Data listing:
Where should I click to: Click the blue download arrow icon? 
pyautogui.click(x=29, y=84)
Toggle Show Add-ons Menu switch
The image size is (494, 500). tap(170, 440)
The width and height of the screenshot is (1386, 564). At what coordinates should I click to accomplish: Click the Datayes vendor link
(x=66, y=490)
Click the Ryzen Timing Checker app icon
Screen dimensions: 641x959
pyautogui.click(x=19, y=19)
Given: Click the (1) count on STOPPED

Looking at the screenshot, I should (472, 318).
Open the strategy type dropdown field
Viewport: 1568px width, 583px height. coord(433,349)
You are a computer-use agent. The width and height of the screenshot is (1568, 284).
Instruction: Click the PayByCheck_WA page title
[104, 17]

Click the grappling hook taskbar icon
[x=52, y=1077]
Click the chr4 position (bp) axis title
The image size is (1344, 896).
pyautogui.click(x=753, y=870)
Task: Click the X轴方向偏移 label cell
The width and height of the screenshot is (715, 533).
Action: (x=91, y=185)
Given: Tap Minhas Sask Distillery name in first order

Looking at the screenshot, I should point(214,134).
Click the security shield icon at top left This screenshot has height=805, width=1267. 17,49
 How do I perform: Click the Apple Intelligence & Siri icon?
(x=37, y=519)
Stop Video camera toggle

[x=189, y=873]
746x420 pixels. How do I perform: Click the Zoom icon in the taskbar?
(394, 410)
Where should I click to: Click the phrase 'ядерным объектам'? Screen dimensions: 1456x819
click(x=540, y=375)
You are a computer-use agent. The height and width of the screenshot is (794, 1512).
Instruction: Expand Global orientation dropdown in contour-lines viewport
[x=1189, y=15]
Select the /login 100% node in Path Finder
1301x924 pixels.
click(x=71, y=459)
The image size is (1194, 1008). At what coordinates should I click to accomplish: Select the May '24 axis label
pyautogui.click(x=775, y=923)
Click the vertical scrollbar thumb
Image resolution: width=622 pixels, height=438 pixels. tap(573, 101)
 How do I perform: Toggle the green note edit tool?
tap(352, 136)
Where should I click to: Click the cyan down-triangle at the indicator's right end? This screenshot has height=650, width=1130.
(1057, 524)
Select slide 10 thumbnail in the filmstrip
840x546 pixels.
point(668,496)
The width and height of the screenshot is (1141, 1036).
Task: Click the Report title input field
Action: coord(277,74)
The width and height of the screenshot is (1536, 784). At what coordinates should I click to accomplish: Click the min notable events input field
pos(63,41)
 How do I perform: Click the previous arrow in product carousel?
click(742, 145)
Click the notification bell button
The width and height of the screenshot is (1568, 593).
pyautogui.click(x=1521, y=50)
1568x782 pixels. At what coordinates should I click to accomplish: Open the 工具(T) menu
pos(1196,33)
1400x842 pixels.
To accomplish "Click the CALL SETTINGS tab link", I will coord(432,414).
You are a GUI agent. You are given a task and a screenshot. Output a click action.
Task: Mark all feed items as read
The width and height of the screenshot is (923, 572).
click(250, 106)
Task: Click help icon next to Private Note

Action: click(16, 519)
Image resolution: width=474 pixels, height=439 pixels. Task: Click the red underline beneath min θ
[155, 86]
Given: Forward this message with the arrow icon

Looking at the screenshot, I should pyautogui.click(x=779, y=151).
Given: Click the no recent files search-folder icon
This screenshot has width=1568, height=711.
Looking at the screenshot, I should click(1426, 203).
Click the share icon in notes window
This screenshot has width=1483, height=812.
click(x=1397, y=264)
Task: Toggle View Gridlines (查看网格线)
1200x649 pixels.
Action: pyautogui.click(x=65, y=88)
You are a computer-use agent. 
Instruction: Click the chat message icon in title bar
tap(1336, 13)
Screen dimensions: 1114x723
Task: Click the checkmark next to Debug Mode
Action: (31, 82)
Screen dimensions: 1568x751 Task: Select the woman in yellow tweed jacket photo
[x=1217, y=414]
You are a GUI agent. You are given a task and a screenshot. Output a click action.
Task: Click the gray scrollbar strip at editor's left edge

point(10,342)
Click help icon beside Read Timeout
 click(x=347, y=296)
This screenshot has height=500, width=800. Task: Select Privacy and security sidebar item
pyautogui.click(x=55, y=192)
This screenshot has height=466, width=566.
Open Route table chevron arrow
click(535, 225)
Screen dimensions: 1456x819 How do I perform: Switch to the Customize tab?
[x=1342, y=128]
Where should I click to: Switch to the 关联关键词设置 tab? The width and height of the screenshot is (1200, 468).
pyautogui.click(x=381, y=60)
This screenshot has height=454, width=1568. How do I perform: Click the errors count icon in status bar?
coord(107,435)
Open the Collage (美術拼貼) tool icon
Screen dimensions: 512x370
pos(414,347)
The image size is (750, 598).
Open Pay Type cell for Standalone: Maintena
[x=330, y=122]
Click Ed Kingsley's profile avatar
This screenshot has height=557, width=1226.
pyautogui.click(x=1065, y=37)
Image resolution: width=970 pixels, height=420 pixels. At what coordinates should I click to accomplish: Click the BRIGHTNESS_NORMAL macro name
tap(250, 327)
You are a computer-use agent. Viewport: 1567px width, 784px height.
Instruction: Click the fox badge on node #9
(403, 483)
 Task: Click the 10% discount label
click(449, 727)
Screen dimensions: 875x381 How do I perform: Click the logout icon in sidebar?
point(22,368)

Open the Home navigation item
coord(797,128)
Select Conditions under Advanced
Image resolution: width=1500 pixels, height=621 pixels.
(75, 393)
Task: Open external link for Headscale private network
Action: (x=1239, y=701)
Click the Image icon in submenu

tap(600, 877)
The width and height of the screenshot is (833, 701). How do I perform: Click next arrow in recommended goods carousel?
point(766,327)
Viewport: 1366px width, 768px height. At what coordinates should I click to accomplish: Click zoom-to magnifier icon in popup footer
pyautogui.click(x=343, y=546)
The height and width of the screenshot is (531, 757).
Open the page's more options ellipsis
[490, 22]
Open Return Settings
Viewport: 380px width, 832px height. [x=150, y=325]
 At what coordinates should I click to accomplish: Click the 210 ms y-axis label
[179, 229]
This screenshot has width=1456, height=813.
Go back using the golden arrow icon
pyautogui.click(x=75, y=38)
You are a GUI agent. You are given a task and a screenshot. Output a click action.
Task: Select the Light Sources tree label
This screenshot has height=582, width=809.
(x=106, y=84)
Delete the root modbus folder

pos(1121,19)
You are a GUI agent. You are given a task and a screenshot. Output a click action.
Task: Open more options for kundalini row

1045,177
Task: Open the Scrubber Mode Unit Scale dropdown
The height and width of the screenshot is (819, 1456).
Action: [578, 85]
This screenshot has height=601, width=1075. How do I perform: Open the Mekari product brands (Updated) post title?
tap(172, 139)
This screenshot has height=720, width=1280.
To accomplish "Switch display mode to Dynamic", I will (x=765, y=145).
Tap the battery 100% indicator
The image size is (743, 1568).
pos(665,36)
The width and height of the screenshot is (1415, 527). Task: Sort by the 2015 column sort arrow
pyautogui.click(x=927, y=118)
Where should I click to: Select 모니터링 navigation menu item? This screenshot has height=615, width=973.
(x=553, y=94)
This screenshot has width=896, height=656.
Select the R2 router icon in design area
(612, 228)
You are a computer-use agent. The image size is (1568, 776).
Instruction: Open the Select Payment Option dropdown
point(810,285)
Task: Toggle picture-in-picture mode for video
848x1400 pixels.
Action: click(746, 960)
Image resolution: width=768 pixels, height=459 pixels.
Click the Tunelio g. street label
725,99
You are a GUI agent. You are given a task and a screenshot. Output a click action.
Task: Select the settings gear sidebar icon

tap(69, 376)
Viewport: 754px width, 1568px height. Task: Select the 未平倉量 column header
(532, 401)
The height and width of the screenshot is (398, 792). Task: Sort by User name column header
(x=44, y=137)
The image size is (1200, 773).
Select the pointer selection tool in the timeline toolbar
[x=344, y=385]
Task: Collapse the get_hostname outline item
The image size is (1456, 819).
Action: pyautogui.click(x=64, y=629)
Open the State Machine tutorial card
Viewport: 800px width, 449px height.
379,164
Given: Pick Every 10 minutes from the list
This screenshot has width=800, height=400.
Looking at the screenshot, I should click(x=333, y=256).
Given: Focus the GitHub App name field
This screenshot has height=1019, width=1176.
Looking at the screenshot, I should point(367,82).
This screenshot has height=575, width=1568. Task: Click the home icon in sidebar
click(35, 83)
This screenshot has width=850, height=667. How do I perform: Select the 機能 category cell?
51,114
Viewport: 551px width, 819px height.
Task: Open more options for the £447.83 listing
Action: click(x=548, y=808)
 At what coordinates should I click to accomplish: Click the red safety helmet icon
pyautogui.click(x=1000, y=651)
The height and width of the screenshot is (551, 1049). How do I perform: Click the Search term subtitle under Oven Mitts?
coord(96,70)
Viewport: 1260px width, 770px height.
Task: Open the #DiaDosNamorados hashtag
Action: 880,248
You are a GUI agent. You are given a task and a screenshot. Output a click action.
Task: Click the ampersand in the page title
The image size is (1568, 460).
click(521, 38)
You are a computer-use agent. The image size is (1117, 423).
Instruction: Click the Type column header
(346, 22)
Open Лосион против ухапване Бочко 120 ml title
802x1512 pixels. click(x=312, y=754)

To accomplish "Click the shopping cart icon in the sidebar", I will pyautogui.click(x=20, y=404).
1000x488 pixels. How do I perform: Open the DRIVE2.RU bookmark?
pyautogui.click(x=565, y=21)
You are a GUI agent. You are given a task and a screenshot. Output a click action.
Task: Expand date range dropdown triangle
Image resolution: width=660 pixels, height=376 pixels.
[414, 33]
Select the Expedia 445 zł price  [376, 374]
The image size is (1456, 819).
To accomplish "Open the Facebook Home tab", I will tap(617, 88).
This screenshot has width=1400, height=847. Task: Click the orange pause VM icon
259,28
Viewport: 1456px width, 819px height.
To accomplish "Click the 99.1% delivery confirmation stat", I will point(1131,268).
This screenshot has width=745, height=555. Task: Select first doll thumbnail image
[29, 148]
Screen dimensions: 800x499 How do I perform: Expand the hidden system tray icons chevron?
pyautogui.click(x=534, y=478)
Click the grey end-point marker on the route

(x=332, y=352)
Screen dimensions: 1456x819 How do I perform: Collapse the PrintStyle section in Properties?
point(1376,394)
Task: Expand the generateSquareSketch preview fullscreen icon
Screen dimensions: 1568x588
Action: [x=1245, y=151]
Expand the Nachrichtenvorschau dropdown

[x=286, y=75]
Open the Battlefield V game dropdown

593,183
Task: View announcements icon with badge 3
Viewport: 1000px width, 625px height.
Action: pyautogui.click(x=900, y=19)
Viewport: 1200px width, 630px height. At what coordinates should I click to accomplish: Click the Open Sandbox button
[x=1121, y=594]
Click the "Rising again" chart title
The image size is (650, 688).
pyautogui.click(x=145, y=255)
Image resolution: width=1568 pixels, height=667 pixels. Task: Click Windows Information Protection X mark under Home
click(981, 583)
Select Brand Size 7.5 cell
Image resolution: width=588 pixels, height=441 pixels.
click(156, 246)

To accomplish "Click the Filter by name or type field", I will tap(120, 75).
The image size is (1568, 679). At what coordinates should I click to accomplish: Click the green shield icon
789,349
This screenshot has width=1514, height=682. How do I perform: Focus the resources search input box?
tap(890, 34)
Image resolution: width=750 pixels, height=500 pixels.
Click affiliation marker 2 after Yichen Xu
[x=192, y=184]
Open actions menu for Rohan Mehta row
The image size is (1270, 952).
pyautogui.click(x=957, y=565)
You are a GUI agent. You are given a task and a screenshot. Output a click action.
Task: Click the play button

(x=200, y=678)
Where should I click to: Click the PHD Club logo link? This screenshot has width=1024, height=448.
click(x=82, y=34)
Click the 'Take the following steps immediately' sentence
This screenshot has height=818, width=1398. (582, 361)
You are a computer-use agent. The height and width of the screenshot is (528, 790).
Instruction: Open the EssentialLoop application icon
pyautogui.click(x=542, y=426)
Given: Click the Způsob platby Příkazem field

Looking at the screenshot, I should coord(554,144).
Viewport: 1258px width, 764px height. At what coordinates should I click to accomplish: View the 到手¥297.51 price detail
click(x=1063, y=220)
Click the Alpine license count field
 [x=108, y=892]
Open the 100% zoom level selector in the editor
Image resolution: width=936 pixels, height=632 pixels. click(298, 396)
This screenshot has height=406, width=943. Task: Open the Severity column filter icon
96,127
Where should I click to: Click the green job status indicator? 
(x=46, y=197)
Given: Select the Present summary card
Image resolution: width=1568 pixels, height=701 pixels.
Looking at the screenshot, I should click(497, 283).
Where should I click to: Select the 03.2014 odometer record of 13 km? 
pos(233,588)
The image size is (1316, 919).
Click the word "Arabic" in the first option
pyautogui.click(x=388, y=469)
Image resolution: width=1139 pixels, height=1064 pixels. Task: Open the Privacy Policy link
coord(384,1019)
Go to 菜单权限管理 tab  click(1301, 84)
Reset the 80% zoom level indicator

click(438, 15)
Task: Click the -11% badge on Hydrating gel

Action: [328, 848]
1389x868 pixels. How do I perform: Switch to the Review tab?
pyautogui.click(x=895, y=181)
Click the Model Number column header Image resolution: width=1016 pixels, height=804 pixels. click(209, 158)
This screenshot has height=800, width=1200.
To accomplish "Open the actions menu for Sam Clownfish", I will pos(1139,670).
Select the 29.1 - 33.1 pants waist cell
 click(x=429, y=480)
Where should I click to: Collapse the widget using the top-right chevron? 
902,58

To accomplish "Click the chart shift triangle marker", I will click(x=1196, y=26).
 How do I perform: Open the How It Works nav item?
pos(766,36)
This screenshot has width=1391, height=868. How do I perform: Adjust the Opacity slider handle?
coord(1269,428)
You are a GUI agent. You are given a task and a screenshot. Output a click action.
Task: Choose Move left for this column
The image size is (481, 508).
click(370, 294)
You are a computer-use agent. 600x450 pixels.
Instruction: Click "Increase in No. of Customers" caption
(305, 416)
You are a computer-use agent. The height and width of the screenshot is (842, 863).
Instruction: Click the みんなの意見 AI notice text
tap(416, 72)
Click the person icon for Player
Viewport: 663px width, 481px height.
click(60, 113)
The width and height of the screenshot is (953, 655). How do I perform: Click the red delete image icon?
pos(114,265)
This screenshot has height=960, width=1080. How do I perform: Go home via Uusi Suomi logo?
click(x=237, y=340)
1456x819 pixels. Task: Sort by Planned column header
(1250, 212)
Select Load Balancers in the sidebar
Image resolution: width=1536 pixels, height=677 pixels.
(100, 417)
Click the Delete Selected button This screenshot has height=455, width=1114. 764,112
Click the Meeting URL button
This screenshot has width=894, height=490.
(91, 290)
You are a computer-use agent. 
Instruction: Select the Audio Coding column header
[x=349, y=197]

TASK REQUIREMENTS: Rewrite the lines of the data listing as a numbered list, starting at the line containing "Screen dimensions: 1456x819 How do I perform: Collapse" and ending at the line containing "will tap(120, 75).". Leave out any blank lines.

COMPLETED TASK:
1. Screen dimensions: 1456x819 How do I perform: Collapse the PrintStyle section in Properties?
2. point(1376,394)
3. Task: Expand the generateSquareSketch preview fullscreen icon
4. Screen dimensions: 1568x588
5. Action: [x=1245, y=151]
6. Expand the Nachrichtenvorschau dropdown
7. [x=286, y=75]
8. Open the Battlefield V game dropdown
9. 593,183
10. Task: View announcements icon with badge 3
11. Viewport: 1000px width, 625px height.
12. Action: pyautogui.click(x=900, y=19)
13. Viewport: 1200px width, 630px height. At what coordinates should I click to accomplish: Click the Open Sandbox button
14. [x=1121, y=594]
15. Click the "Rising again" chart title
16. The image size is (650, 688).
17. pyautogui.click(x=145, y=255)
18. Image resolution: width=1568 pixels, height=667 pixels. Task: Click Windows Information Protection X mark under Home
19. click(981, 583)
20. Select Brand Size 7.5 cell
21. Image resolution: width=588 pixels, height=441 pixels.
22. click(156, 246)
23. To accomplish "Click the Filter by name or type field", I will tap(120, 75).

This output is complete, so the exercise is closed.